The most common criminal problem health care providers have is insurance fraud. In the past, the federal government primarily focused on federal pay programs such as Medicare and Champus, for the obvious reason that these programs involve federal money. The state authorities would go after health practitioners who defraud state funded programs and private third party payers.
But this all changed in the late 1990’s with the passage of the Health Insurance Portability and Accountability Act (“HIPAA”). Although the HIPAA laws primarily dealt with privacy and allowing employees to transfer their health insurance coverage, the law also created new federal healthcare crimes. Now, fraud against any public or private health care payer is a federal crime. And under the new healthcare crime statute, providing medically unnecessary services constitutes health fraud.
Along with these new healthcare crimes, Congress allocated a large budget to investigate and prosecute healthcare fraud. Each year the Office on the Inspector General puts out a list of potential tarts for healthcare fraud. In recent years this focus has included chiropractors, home healthcare services, and many other areas. In the last year or two, there may have been fewer prosecutions, perhaps because of the allocation of funds to terrorism related activities. However, word out of Main Justice is that health care fraud might get more attention in the next year or two.
How to avoid prosecution:
The biggest problem is inadequate documentation of services. The ultimate defense to an unfounded allegation of insurance fraud is clear and complete SOAP notes.
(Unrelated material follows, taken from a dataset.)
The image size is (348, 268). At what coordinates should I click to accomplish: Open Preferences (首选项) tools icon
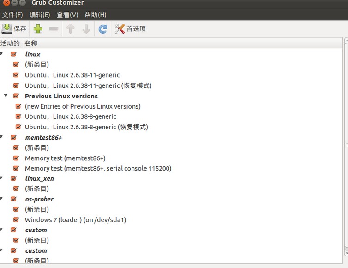pyautogui.click(x=120, y=29)
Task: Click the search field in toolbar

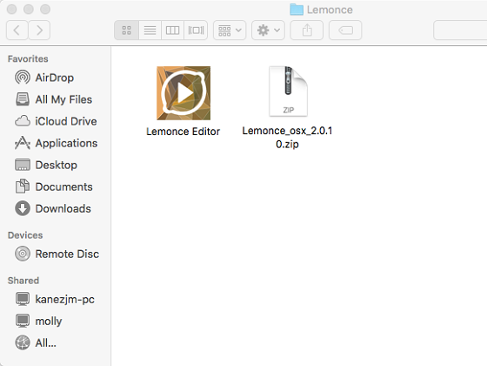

In addition, because compliance with coding and other technical aspects involved in the delivery of healthcare is beyond the expertise of most providers, having competent help who keeps up-to-date with the various changes in coding and billing procedures is critical.
Needless to say, in today’s environment, a compliance program is essential and is very strong evidence negating fraudulent intent if the Feds come knocking at your door.
Finally, never speak to a government investigator without the presence of counsel. Since many insurance fraud investigations start with reports from Special Investigation Units of the insurance companies, it maybe wise not to speak to them either without a lawyer. Sometimes the SIU units work up cases civilly and then hand over the information for criminal prosecution The insurance companies come in to recoup their money as part of a restitution order, after the practitioner is convicted or pleads out.
I have worked on federal and state health care criminal cases around the country.